Por Lidia Ferrari

 

 

 

Venía caminando por la calle Libertad y, delante mío, una señora desgarbada, mal vestida, chancleteando unos zapatos viejos, miraba desconfiada a su alrededor para luego ofrecer su sonrisa. Pero no bajó su vista, desafiando a un bien vestido señor cuando le fijó su mirada despreciativa.

¿Una linyera de Recoleta? Crucé la calle, perdiéndola de vista. Llego a la esquina de Santa Fe y escucho los rezongos piazzolleanos de un fuelle. Me detengo. Un señor de más de 80 años está tocando Piazzolla y muy bien. Amago a seguir viaje, pero vuelvo sobre mis pasos. Le pregunto si lo puedo filmar. Asiente con una sonrisa. Luego me contará que toca el bandoneón desde los 10 años, que no tocó en orquestas de tango sino en orquesta filarmónica, que ya no se fabrican bandoneones y que el suyo tiene 90 años. Cuando dejo mi agradecimiento y me estoy yendo se acerca la señora cuasi linyera y le arroja al músico un “ !Qué valiente es usted! mientras le deja unos billetes. Ella se me escapa de la foto, pero me queda grabado su gesto decidido de ayudar al músico. Pensé (sentí) inmediatamente que esos dos seres me estaban salvando el día de mis pensamientos dolorosos acerca de este plan mundial de convertirnos a la mayoría en más y más pobres. Ese dolor porque en Italia están sacando las pocas medidas de protección a los más débiles. Mi dolor por esta rica Argentina esquilmada por los poderosos, empobrecida cada vez más, en uno de esos ciclos que retornan y donde resuena esa ranchera famosa de la mishiadura de los años 30 ¿Dónde hay un mango, viejo Gómez?
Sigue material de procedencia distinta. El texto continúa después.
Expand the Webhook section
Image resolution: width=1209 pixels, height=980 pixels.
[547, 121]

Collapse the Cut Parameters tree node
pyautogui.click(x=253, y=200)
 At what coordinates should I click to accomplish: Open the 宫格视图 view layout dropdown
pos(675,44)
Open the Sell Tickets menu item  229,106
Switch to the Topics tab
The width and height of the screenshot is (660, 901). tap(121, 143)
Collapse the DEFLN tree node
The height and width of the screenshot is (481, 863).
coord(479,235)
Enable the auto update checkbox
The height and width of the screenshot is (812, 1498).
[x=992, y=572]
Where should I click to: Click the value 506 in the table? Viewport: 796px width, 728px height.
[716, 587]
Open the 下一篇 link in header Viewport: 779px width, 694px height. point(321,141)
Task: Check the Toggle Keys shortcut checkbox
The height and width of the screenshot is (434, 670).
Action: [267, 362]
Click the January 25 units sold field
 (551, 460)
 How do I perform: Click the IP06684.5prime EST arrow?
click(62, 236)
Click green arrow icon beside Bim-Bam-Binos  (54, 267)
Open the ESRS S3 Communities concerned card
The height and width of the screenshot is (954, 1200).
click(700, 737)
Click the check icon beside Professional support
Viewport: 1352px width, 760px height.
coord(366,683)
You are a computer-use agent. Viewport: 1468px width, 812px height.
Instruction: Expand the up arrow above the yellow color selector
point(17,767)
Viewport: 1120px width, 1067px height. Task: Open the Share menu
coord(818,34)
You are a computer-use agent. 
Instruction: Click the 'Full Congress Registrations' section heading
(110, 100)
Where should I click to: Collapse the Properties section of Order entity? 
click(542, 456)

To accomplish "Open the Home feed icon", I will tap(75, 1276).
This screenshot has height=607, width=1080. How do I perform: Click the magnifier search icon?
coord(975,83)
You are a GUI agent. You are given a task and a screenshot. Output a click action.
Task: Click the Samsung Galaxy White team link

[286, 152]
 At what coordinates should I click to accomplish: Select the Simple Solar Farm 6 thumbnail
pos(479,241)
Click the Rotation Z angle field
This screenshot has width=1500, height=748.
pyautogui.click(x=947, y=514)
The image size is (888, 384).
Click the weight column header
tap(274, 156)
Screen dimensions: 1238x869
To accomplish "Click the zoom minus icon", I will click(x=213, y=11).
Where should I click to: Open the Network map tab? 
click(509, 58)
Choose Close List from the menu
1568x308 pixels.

Y la desazón sin consuelo de que tantas personas, hasta humildes víctimas de ese plan mezquino de empobrecimiento generalizado, defiendan las políticas y los políticos que les sacan a los pobres lo poco que les queda para hacer más ricos a los más ricos.
Estos seres de luminosa alma son mis semejantes. Ellos me sostienen. Nos sostienen cuando todo parece caerse.